A Senegalese historian and anthropologist who studied the human race's origins and pre-colonial African culture. He has been considered both one of the greatest African historians of the 20th century,
Cheikh Anta Diop completed his early education in a traditional Islamic School and subsequently went on to Paris in to become a physicist, where he remained for 15 years, studying under Frédéric Joliot-Curie and ultimately translating parts of Einsteins Theory of Relativity into his native Wolof. Diop's university education included African history, Egyptology, linguistics, anthropology, economics, and sociology.
In 1955, the thesis had been published in the popular press as a book titled Nations Nègres et Culture (Negro Nations and Culture).
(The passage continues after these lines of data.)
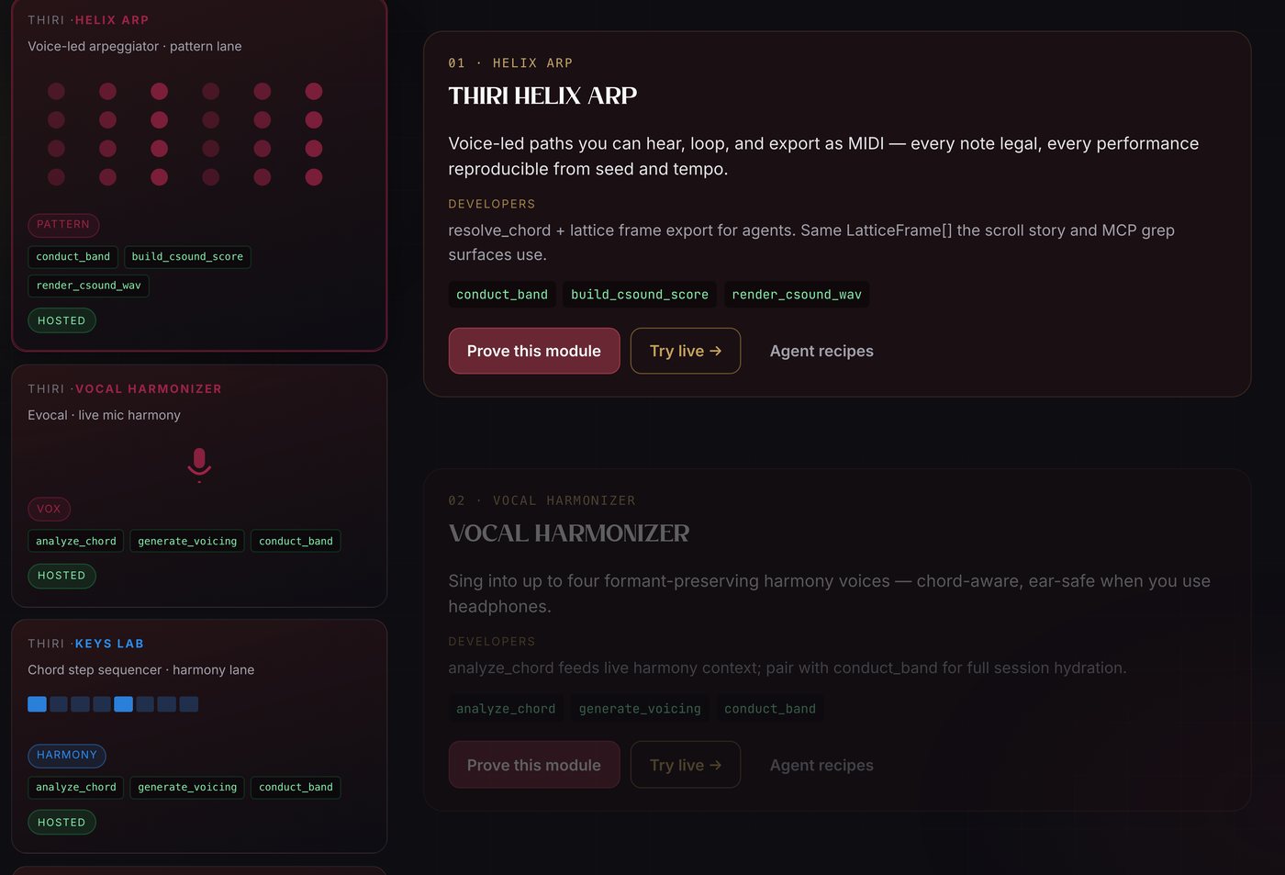This screenshot has width=1285, height=875.
Task: Toggle the fifth step square in Keys Lab sequencer
Action: point(123,704)
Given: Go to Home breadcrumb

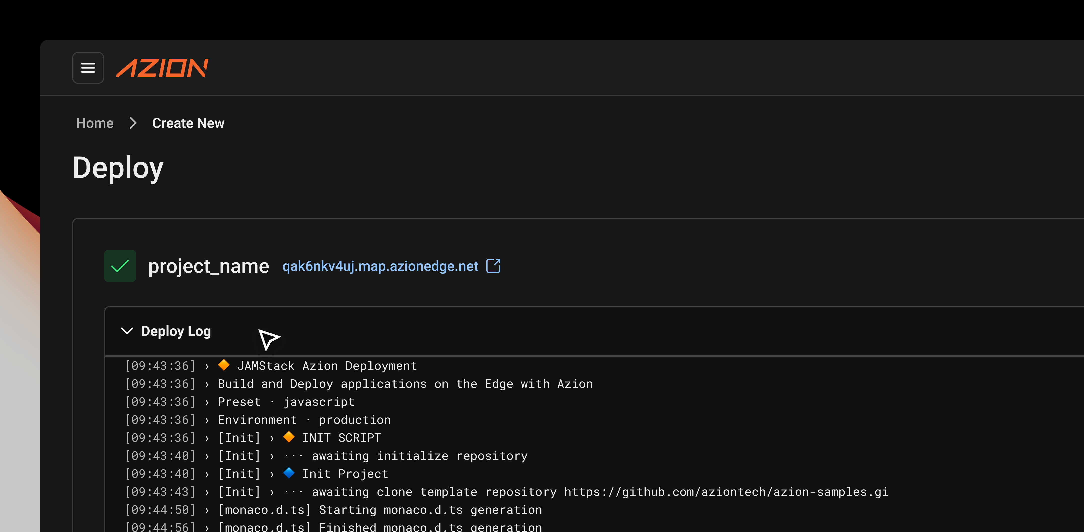Looking at the screenshot, I should pyautogui.click(x=95, y=123).
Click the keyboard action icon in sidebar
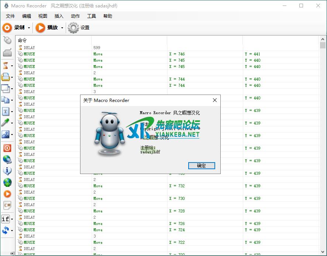 [x=7, y=53]
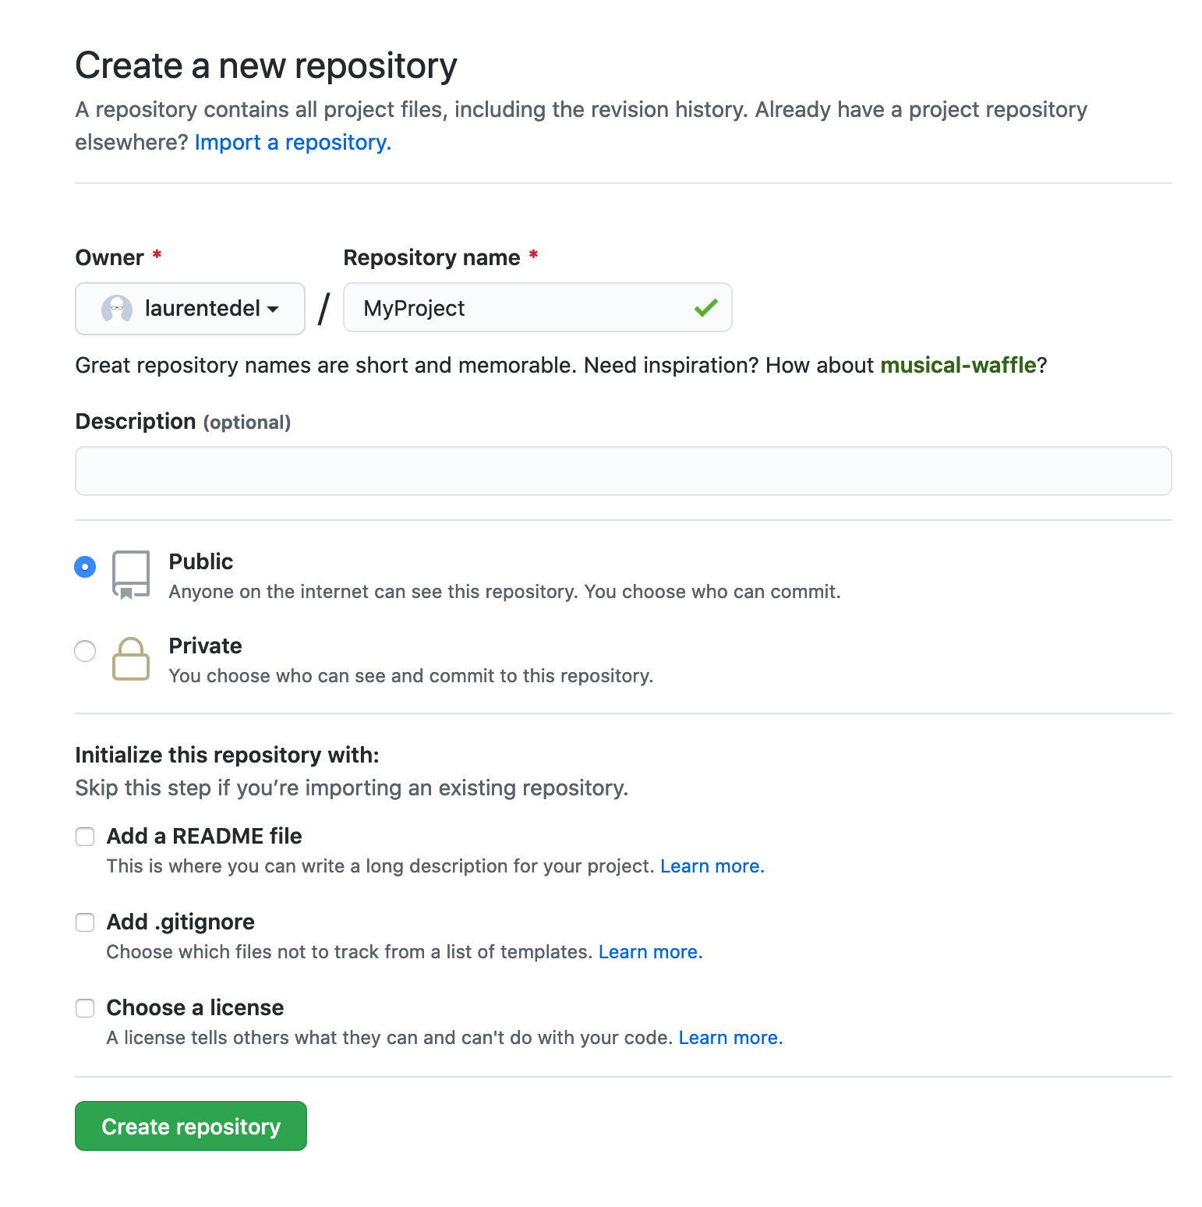The image size is (1202, 1207).
Task: Open the Owner dropdown
Action: (189, 308)
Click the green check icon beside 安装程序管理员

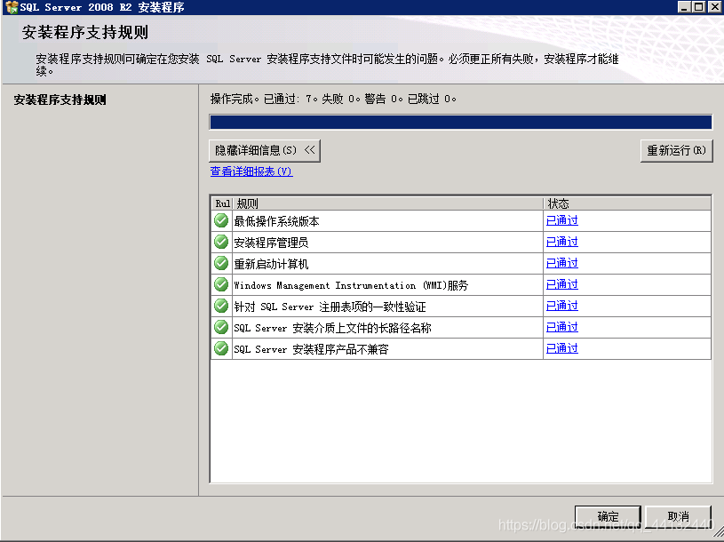coord(220,241)
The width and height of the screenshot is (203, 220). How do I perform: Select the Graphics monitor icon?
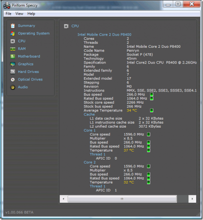[x=13, y=64]
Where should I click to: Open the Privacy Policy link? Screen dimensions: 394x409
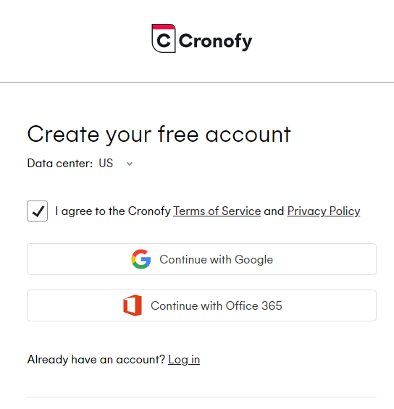click(x=324, y=211)
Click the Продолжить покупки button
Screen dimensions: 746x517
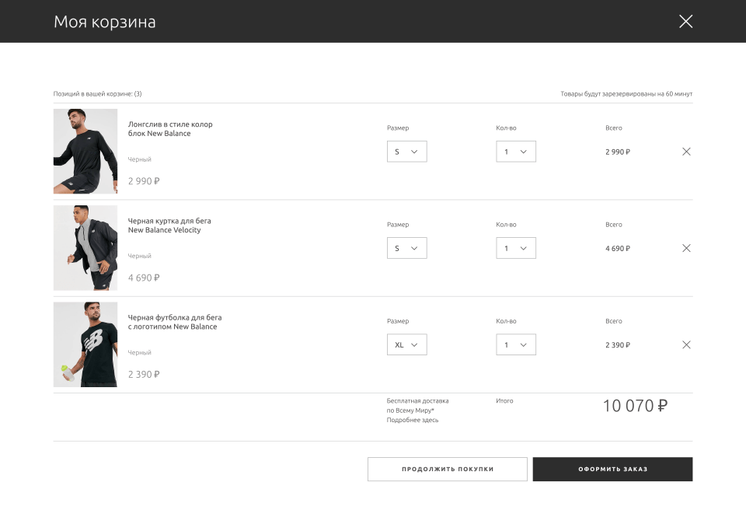pyautogui.click(x=447, y=469)
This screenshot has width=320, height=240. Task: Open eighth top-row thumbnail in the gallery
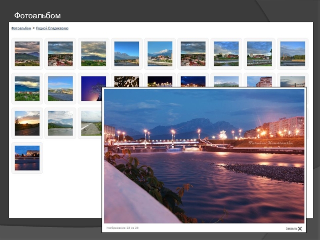(x=259, y=54)
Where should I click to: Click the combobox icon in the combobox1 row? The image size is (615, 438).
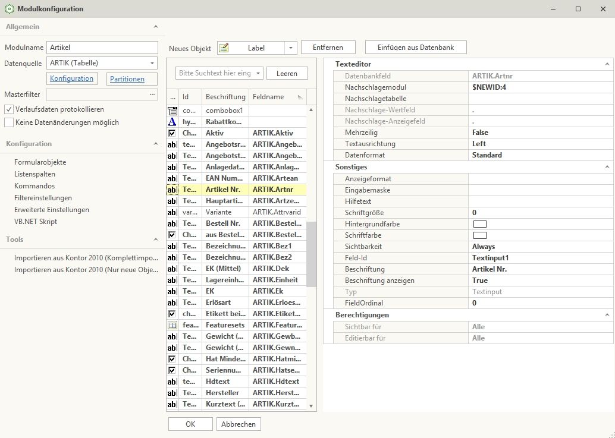coord(172,111)
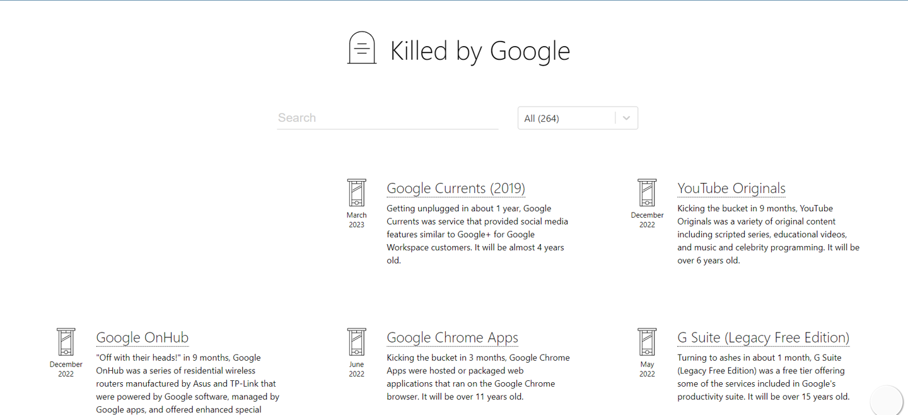Click the YouTube Originals description paragraph
Screen dimensions: 908x415
pos(767,234)
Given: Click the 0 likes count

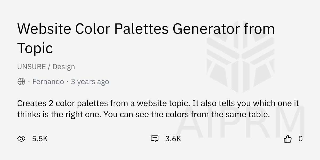Looking at the screenshot, I should coord(301,139).
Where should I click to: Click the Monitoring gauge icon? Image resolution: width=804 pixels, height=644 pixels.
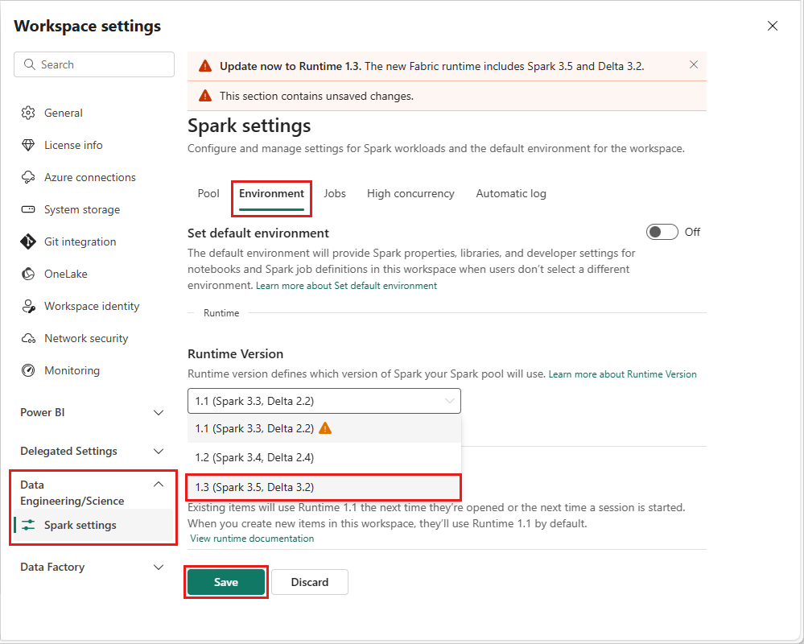[29, 370]
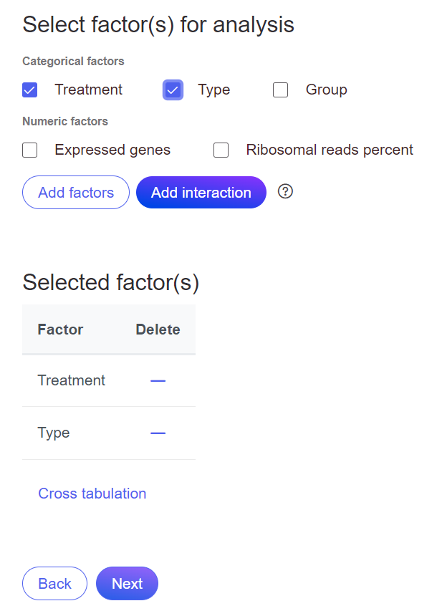Viewport: 437px width, 611px height.
Task: Open the help question mark icon
Action: (x=285, y=191)
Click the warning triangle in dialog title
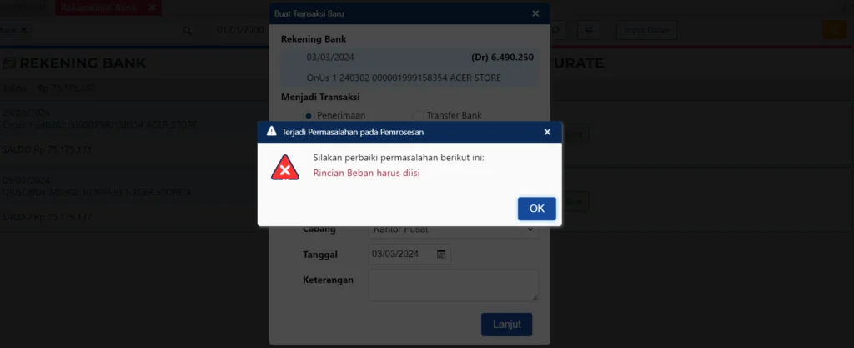 [271, 131]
It would make him one of the most controversial historians of his time. In 1960, he succeeded in the defense of his thesis and was awarded a Ph.D. degree.
Mr Diop was quoted to say that In practice, it is possible to determine directly the skin color and, hence, the ethnic affiliations of the ancient Egyptians by microscopic analysis in the laboratory; I doubt if the sagacity of the researchers who have studied the question has overlooked the possibility.
This statement, along with his strong belief in the notions of race, cultural heritage and linguistic relationship, formed the basis of his African cultural unity theory and supported his ideology of historic connections between people; Diop didn't accept the existence of races, let alone asserting a racial chauvinism or superiority. At a UNESCO colloquium in Athens in 1981, he said "I don't like to use the notion of race (which does not exist)...We must not attach an obsessional importance to it. It is a hazard of the evolution."
Concerning African cultural unity, Diop argued that there was a shared continuity across African peoples that was more important than the varied development of different ethnic groups shown by differences among languages and cultures over time. Diop, regarded as a 'racialist', repudiated racism or supremacist theories, arguing for a more balanced view of African history than existed in most academic circles during his era. Nevertheless, since he struggled against how racial classifications were used by the European academy in relation to African peoples, much of his work has a strongly race-flavored tint.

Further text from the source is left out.